With Devon Banks, Arnett created a character (some say based on Ben Silverman) who will go any length to get to the top of the GE chain of command and get back at Jack Donaghy (including hiding his sexuality, marrying a woman he doesn't even stand, attempt to clog Jack's arteries with beef and wine and charm the Obama girls). HIs Banks is sleazy and power-hungry but also hysterically overblown, especially when using his 'gruff voice' to intimidate employees or seduce Kenneth the page while wearing a tiny hotel robe.
Neil Patrick Harris - Barney Stinson (How I Met Your Mother)

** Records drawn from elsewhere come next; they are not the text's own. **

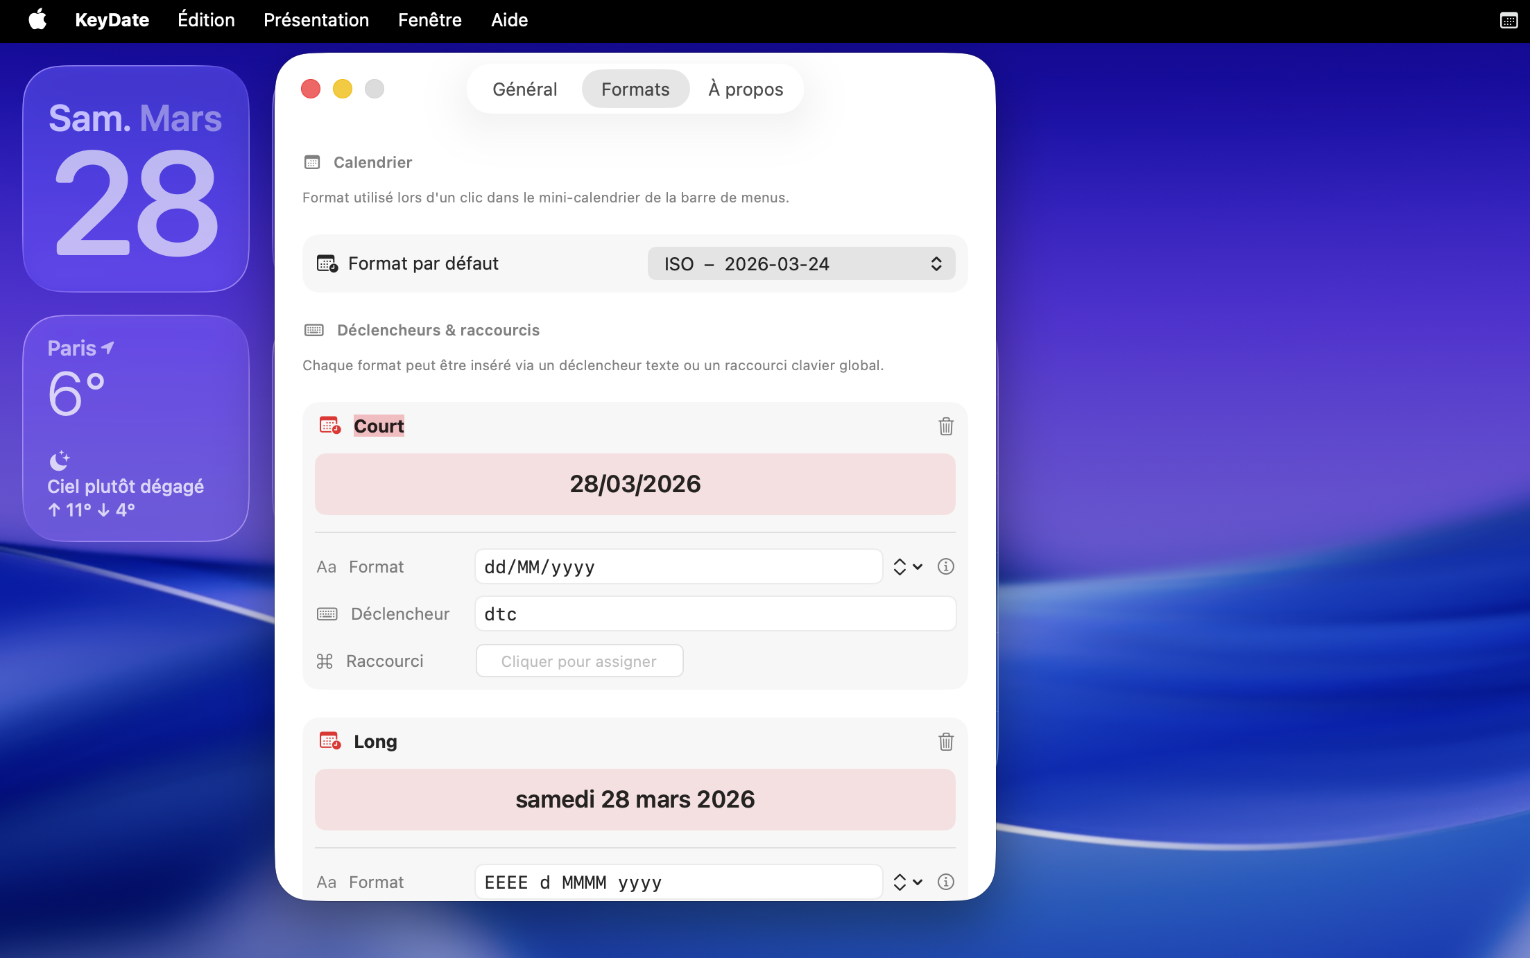The image size is (1530, 958).
Task: Expand format suggestions chevron for Long
Action: (x=907, y=882)
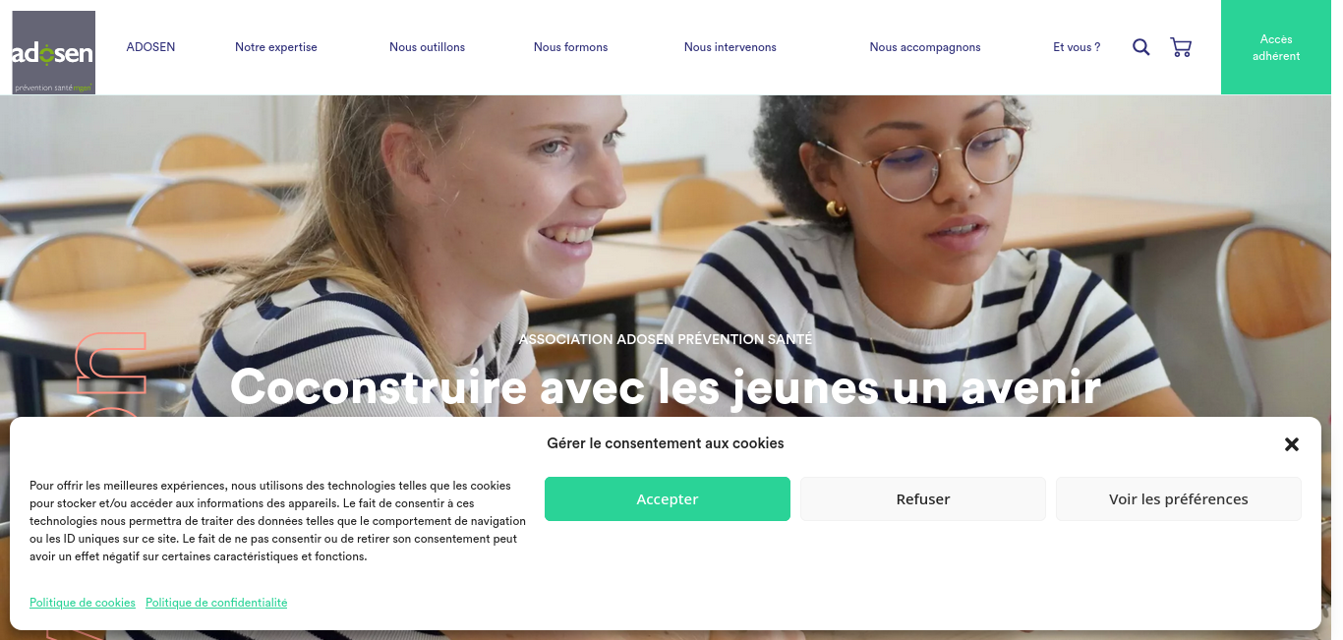Click the Accès adhérent button

(1276, 47)
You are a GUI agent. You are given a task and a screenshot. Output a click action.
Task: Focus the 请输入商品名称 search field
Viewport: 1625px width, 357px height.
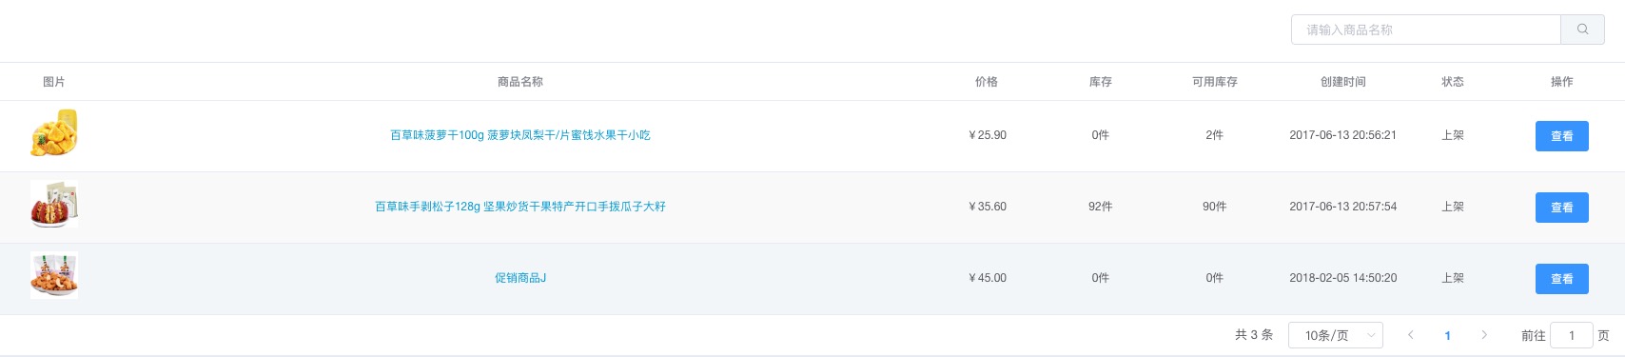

It's not just the catch-phrases ("Self-five! Phone-five! High five!" "Have you ... met Ted?") and it's not just the suits ("Suit up!") or about the seemingly aimless womanizing of a certain Barney Stinson. It's how effortlessly multiple Emmy nominee (and 2009 Emmy host!) Neil Patrick Harris marries Barney's nonchalant approach to women (let us remember he keeps cameras in his bedroom, the recent 'Playbook') and his high-dork factor (he does after all love laser-tag, owns a Star Wars stormtrooper and makes scrapbooks of the girls' he's slept with). Barney is a character that can romance a girl while wearing old-man makeup - he's as corny as he is awesome. Barney - for all its blatant heterosexuality might be the queerest member of this NYC group of friends (not because NPH is gay) but because he becomes the stand-in character in a marriage-plot driven sitcom for anti-marriage, anti-monogamy and anti-family. As a character, Barney is a foil to Ted's marriage-driven plot/life (which might explain why the greatest tension of the character was his coming to terms with what he felt for Robin including several spastic and schizo moments of 'I love her!' 'I want women still!' we saw and enjoyed last season and why their getting together felt at once earned and yet unsatisfactory).
Runners-up:
The Friends boys (Matthew Perry, Matt LeBlanc and David Schwimmer) for making come back to Central Perk every week be it for their awkward humour, their adorable idiocy or their love for paleontology. Erick McKormack (Will & Grace) for giving me a gay NYC neurotic as a role model so early on. Bret & Jemaine (Flight of the Conchords) for making Kiwis so folksy cool and writing 'Leggy Blonde' for to hum along on random mornings. And Ricky Gervais (Extras) for making awkward so funny and stellar.